PG | 1h 58m | Drama, Comedy | August 30, 2024
“Tokyo Cowboy” is a fish-out-of-water tale wherein one Hideki (Arata Iura), a Japanese food conglomerate employee, is dropped into Big Sky Country. There, the not-terribly-charismatic salaryman tries to sell craggy Montana ranch hands on the virtues of Wagyu beef—which he knows next to nothing about.
Husband-to-be Hideki, however, sees great profit potential. No more Black Angus, Herefords, or Santa Gertrudis cows! Special Japanese Wagyu instead! What could possibly go wrong?
Off They Go
Highly skeptical, Keiko sends awkward Hideki-San to Montana, accompanied by the USA-experienced and people-savvy Wada (Jun Kunimura) to help him schmooze with the Montana ranchers.Unfortunately, instead of beating jet lag with a good night’s sleep, they’re invited out drinking, where the 70-something Wada falls off a mechanical bull and ends up in the hospital. Now, Hideki, the fish, is seriously out of water.
The Hollywood Treatment
Some of my critic colleagues like that “Tokyo Cowboy” falls in the understated indie-drama spectrum, rather than being presented as a typical Hollywood screwball, slapstick comedy.I like all that too, but in concept only. Realistically speaking, I find the drama-first, comedy-last approach to this kind of material fraught with uneasy, cringey moments, and nervous laughter. And European-type cinematic moments of long, lingering, landscape shots with zero tension that shout “cinematography for cinematography’s sake!”

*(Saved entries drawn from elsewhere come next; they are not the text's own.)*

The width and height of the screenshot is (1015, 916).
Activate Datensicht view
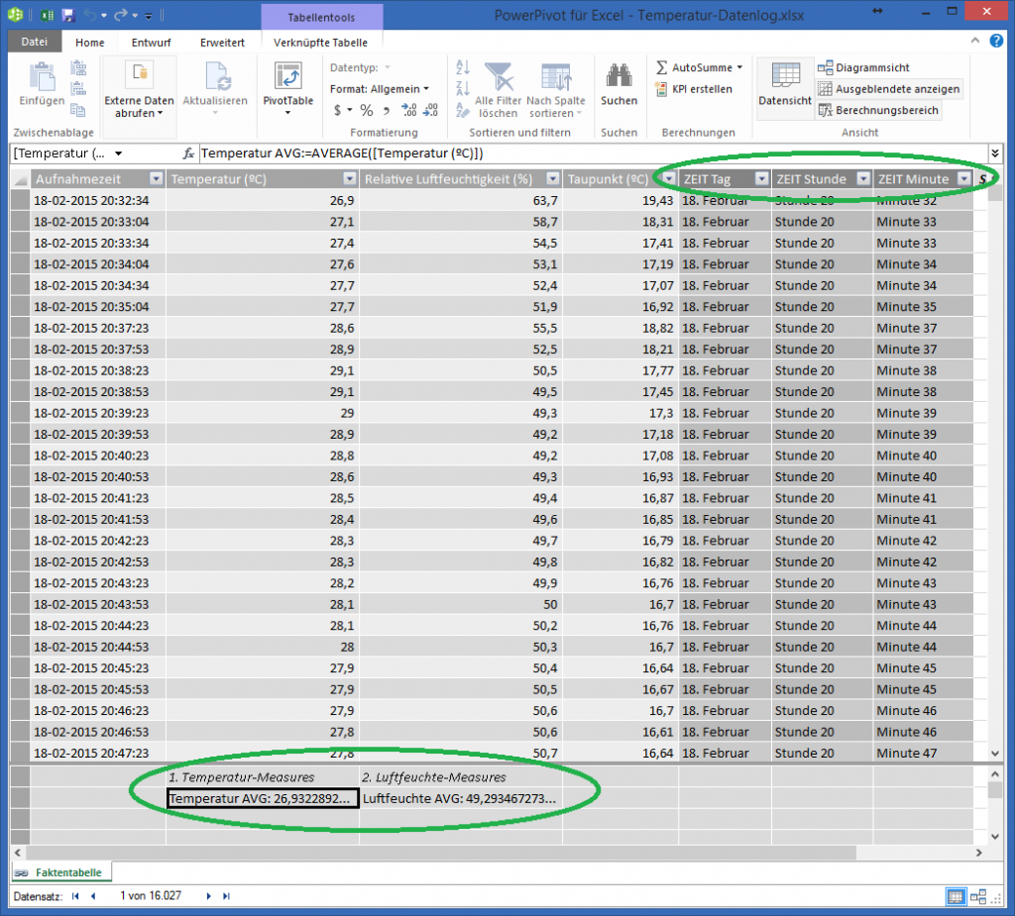click(784, 87)
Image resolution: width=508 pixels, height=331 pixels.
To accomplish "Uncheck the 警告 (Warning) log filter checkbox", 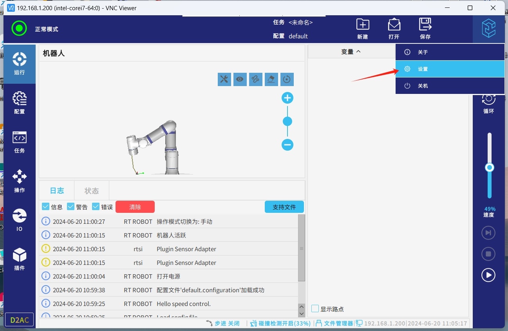I will [x=71, y=207].
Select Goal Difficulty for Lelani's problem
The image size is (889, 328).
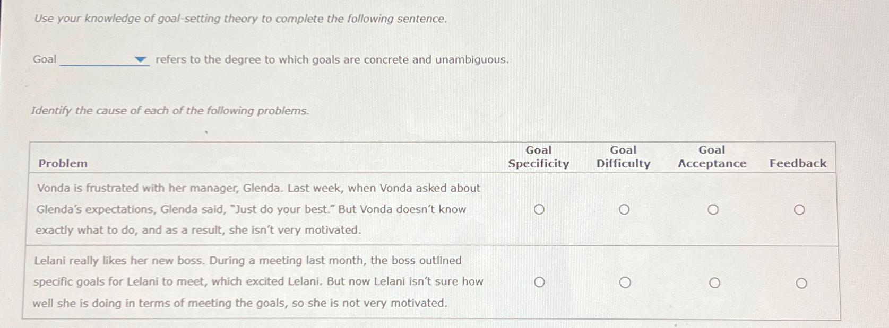pyautogui.click(x=625, y=282)
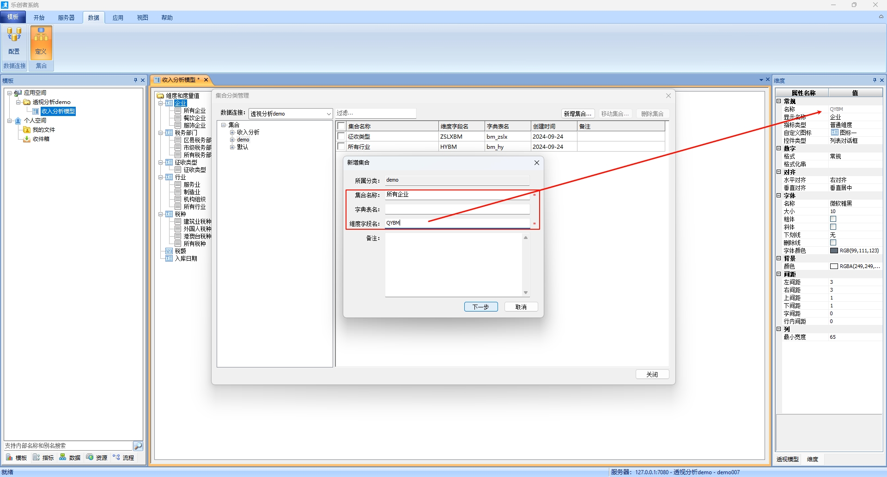
Task: Check the 征收类型 row checkbox
Action: (341, 136)
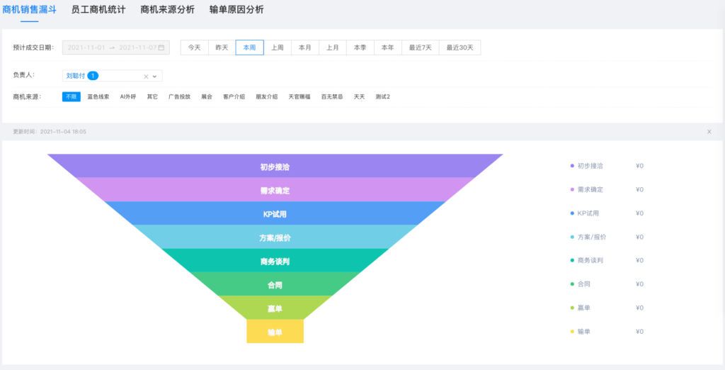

The you-are-there, you-are-in-his-shoes experience of a character who’s feeling extreme discomfort due to culture shock, an inability to express himself (especially while public speaking), and Japanese reticence and shyness in the face of hearty American backslapping—doesn’t really offer a lot in the way of an enjoyable cinematic payoff.
I would have actually preferred a Hollywood-style, fish-out-of-water comedy, such as the Jamaican bobsledding hilarity of “Cool Runnings.”
The only problem with that approach is that comedy is hard. Much more difficult to get right than drama. In that sense, my colleagues are right—the Hollywood funny version would likely be embarrassingly exploitative, possibly (if unintentionally) a little bit racist, and so on. But it’s got all the comedic building blocks. Comedy is often the combination of opposites, i.e., shiny black shoes and socks on the beach, or a bikini at a wedding. Just look at the movie poster. Done well, the film would have been an absolute hoot. Somebody should do a remake.